My plea only incites him. The relief as he releases my hair is brief before the back of his hand smacks into my cheek. The pain arrives in an explosion. My head thuds back against the floor, the thick carpet offering minimal cushioning from the blow—my vision swims.
“You let another man touch you again, and I will kill you. Do you understand?”
I taste blood. My blood. But I am already flying, leaving the earthly confines of my body, my mind reaching for an alternate reality where it’s Christian’s blood I taste as we share a tumultuous kiss full of hate and burning need.
Reality intrudes when Ettore pushes into me. The pain of him entering my dry passage threatens to make me hurl.
“Please,” I whisper. Tears trickle down the sides of my face and merge with my hairline. Only I’m not calling to Ettore for mercy. I already know he has none. I’m calling to the man I should have married, who then abandoned me... who I haven’t seen in more than a year.
Dante.
I’m also calling to the last link I have to him, a man who hates me—who has every right to after what I have done—I’m calling to Christian.
CHAPTER 25
CARMELA
Nothing is without consequences. As I sit at my vanity and stare at my reflection, I accept that today is a full-coverage kind of day.
Did I really think there would be no fallout after I blithely announced that Christian had touched me?
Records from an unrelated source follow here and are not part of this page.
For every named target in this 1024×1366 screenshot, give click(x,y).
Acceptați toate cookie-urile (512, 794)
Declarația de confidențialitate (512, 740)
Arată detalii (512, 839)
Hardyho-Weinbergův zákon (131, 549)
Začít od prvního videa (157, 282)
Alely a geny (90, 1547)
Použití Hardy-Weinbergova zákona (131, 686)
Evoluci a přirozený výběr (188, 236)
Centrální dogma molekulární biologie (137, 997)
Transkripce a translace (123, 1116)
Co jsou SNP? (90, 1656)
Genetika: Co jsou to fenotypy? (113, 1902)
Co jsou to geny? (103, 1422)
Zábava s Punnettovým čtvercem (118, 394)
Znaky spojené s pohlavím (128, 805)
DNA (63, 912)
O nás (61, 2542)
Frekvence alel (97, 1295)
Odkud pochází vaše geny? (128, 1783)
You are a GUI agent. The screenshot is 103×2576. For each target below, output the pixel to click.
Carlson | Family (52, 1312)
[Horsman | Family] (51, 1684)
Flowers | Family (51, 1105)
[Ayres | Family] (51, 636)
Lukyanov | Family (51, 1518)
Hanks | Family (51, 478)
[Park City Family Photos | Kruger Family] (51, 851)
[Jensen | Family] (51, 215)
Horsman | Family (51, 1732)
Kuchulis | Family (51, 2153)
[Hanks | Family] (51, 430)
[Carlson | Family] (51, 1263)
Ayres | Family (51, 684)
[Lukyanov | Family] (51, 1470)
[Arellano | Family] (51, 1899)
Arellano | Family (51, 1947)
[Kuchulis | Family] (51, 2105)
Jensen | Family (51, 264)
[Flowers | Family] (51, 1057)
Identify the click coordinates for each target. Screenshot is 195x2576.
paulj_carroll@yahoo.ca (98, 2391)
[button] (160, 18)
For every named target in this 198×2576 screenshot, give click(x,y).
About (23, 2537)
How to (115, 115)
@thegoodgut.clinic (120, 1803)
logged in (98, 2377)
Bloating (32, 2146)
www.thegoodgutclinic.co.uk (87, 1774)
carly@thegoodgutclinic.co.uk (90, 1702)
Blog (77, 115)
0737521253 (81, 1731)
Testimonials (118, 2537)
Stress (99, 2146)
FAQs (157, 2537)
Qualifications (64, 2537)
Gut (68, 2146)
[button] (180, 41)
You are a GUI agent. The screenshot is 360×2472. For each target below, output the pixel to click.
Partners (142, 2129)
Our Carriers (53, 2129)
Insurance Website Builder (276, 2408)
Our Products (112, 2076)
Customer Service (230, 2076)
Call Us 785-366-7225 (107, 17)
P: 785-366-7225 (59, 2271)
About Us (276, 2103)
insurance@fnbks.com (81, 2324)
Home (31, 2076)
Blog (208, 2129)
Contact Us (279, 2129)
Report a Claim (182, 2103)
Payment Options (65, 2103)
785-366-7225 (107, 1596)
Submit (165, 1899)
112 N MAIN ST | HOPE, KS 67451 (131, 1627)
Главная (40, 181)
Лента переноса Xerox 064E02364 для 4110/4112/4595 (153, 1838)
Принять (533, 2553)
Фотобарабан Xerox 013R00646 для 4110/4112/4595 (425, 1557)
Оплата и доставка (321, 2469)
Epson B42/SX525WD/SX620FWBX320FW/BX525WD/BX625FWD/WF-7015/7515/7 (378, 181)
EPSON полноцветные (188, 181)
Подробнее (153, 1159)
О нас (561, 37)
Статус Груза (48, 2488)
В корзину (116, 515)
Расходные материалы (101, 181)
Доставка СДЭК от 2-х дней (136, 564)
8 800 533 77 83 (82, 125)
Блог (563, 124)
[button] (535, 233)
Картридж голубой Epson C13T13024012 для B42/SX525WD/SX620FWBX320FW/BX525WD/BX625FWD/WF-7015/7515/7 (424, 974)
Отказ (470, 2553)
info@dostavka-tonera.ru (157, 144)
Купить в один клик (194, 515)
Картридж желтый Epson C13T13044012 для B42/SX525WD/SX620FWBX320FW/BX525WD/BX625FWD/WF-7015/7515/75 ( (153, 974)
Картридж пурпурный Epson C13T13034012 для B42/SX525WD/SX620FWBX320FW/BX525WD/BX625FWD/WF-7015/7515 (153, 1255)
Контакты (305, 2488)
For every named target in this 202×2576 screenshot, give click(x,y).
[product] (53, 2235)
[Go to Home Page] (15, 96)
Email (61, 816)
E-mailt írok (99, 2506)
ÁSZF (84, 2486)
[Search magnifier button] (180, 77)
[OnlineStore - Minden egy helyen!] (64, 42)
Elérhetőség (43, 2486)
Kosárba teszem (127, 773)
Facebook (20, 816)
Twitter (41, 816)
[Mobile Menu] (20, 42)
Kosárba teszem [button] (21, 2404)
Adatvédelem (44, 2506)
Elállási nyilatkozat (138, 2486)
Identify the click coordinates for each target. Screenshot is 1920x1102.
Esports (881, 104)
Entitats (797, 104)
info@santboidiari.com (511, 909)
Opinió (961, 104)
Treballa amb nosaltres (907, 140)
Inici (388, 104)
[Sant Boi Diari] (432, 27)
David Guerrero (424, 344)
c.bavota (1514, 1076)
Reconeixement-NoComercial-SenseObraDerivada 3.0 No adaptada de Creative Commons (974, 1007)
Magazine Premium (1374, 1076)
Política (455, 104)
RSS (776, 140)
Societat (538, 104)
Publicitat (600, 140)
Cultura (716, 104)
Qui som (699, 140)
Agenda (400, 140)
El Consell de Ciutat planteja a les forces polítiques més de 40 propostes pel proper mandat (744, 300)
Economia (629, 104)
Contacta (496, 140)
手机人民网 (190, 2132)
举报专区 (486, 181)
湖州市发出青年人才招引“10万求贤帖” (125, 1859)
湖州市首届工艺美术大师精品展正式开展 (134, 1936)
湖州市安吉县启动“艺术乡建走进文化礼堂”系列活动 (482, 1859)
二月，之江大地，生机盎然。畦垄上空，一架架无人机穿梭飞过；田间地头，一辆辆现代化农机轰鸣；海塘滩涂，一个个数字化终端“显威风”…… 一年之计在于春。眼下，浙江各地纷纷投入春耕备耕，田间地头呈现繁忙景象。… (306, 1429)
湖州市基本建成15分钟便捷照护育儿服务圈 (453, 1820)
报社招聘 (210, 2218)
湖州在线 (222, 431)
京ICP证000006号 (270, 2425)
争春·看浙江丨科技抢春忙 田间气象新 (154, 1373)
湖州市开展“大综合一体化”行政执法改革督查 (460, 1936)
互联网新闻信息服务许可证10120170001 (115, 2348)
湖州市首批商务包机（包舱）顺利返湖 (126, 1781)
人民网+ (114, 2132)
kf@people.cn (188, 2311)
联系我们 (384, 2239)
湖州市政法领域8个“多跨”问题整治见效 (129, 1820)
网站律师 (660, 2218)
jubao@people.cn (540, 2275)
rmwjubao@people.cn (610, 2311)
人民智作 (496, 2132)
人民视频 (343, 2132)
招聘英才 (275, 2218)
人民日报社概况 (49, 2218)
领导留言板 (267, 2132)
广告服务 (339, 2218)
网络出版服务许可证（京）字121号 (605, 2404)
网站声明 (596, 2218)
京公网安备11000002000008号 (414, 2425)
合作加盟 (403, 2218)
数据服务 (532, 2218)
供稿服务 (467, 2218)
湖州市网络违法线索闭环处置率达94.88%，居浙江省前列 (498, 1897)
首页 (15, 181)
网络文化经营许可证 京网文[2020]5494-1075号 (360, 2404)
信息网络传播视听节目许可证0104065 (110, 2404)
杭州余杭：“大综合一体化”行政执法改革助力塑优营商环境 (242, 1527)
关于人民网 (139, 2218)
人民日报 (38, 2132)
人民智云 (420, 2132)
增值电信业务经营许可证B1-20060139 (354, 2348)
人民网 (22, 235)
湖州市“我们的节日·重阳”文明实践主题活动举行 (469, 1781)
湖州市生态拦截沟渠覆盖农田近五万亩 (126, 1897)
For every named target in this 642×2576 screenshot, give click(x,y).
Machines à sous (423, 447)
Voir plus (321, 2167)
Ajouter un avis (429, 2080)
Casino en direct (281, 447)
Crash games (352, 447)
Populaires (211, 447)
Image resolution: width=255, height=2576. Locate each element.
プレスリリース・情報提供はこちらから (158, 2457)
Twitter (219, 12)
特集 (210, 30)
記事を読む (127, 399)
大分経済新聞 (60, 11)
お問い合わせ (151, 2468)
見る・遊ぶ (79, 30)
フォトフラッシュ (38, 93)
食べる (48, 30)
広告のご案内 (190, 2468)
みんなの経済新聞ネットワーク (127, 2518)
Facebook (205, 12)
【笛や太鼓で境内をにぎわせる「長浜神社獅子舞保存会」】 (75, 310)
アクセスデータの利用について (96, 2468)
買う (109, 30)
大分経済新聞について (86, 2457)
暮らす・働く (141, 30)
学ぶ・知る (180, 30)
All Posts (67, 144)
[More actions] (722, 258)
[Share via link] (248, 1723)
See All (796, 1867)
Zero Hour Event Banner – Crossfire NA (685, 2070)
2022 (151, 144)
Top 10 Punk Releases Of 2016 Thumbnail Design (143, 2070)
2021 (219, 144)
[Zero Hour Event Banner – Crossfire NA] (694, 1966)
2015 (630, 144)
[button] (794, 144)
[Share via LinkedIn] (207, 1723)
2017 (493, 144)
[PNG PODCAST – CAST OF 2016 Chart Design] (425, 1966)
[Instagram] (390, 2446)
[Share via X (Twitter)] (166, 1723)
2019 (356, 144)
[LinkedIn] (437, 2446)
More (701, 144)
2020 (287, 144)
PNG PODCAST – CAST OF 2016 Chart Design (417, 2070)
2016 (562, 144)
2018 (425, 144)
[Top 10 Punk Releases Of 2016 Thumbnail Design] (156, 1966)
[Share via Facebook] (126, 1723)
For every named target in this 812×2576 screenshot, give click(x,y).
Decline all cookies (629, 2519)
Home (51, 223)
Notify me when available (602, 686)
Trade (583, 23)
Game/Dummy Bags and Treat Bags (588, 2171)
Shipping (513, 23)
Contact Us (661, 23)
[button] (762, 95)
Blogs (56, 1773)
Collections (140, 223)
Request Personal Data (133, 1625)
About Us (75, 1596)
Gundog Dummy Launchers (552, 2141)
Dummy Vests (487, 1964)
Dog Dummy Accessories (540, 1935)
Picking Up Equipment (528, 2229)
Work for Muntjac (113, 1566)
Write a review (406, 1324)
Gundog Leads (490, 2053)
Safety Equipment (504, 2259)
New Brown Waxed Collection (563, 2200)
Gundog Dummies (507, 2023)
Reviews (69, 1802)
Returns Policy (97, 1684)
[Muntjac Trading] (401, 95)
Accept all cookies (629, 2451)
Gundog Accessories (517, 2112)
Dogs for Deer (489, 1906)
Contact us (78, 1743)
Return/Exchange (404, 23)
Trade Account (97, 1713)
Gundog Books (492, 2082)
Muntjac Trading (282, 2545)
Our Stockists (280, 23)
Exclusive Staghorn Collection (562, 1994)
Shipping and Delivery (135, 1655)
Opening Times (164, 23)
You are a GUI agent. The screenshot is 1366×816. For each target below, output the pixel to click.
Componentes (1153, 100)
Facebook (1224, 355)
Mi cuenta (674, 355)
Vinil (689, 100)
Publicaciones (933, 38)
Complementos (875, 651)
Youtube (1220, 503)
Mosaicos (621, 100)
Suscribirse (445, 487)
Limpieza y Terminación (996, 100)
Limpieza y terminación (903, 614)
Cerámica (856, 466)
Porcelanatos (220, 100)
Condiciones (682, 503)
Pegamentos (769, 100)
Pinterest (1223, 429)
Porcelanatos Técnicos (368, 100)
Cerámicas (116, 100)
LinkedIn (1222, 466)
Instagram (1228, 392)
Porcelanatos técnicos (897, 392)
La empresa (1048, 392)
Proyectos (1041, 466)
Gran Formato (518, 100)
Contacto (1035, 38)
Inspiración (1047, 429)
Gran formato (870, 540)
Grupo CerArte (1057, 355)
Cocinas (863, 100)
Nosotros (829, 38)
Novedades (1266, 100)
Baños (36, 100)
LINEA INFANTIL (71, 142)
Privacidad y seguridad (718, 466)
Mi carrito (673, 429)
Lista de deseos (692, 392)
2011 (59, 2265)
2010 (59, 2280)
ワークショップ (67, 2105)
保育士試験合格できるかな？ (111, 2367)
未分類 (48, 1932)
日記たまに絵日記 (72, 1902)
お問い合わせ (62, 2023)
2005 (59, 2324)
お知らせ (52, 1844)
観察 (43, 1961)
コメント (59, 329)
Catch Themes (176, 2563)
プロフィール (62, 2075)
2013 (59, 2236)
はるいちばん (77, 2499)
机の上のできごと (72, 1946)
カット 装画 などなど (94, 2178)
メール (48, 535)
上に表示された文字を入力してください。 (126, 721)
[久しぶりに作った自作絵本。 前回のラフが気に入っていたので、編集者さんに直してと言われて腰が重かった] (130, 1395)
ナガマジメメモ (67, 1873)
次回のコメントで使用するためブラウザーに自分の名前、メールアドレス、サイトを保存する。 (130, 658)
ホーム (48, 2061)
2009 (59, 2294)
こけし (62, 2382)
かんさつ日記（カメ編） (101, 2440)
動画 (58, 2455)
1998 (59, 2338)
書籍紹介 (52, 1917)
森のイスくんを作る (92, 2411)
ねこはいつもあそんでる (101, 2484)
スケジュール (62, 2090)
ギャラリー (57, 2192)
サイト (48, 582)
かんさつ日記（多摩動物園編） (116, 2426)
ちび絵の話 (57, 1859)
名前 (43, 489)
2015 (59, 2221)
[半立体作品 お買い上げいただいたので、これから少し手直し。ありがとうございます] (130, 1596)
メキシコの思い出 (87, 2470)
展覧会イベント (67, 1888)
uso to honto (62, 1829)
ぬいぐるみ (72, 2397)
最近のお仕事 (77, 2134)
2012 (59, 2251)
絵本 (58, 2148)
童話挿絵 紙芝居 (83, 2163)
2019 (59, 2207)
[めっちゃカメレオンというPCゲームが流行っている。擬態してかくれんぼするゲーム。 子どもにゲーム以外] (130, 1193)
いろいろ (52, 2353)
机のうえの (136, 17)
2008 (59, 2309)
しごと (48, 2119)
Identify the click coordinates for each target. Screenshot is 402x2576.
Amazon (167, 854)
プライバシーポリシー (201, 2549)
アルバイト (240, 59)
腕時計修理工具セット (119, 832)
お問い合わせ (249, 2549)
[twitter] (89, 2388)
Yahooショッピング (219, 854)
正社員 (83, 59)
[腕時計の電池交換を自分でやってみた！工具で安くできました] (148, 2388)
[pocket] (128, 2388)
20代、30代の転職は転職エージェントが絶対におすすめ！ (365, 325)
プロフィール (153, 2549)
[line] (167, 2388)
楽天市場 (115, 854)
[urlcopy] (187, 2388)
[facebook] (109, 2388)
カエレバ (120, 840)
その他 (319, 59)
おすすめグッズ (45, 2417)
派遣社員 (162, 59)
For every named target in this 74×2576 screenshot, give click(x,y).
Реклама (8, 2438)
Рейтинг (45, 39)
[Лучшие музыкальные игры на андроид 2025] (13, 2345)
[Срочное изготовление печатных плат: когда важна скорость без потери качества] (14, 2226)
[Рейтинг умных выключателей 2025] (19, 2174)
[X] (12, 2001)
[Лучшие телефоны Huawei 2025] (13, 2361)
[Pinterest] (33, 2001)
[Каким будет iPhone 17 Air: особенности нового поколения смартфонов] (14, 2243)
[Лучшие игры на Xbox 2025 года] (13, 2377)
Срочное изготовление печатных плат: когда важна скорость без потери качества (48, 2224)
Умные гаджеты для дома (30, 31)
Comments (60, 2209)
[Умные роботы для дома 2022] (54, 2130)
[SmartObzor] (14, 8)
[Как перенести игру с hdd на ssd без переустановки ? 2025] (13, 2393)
Clearly I wasn’t thinking at all for those words to escape my lips in a moment of rebellion that I deeply regret.
I need to get out of this bedroom and this house if only for a while. For reasons that escape me, I also need to see Christian.
It’s a bad idea, and dangerous. He’s going to be furious, justifiably so. But I’m also feeling reckless, and I put a call through to the gate house requesting Christian to take me shopping.
I’m surprised when I get a call almost immediately that my driver is ten minutes away.
When I go downstairs, Ettore is already gone.
“Mr. Gallo left early,” Brigida tells me as she wipes down an already spotless counter in an oddly nervous gesture.
The environment feels off, like the shroud of circumstances beyond my control is leaching through. Brigida is a good woman—she was my family maid before Ettore claimed our home. My rash words will have ramifications for everyone in my husband’s orbit.
“Peter is on his way,” she says, still scrubbing imaginary dirt from the kitchen countertop.
“Peter?” My tone is sharp and brittle, much like how I feel.
The door opens as if on cue, and Peter walks in. A buzz cut, striking blue eyes, and a bump on the bridge of his nose that suggests it has been broken more than once. Peter has been part of my husband’s closest security team for some time. He’s competent, near invisible, and has never done anything to offend. But I don’t want Peter.
He stops with the door half open, his gaze swinging from me to Brigida and back again.
He slowly shuts the door. “Cold out there today.”
“Yes,” Brigida replies. “The weather report mentioned a chance of snow.”
“No.” The word carries a hint of hysteria. “I want Christian.”
Brigida stops her manic scrubbing.
At least Peter is making eye contact with me. “He has been allocated elsewhere.”
“Well, unallocate him.”
A deafening silence follows while my chest heaves and my lips tremble.
Peter ducks his head. “I’m very sorry, Mrs. Gallo. I cannot fulfill your request.”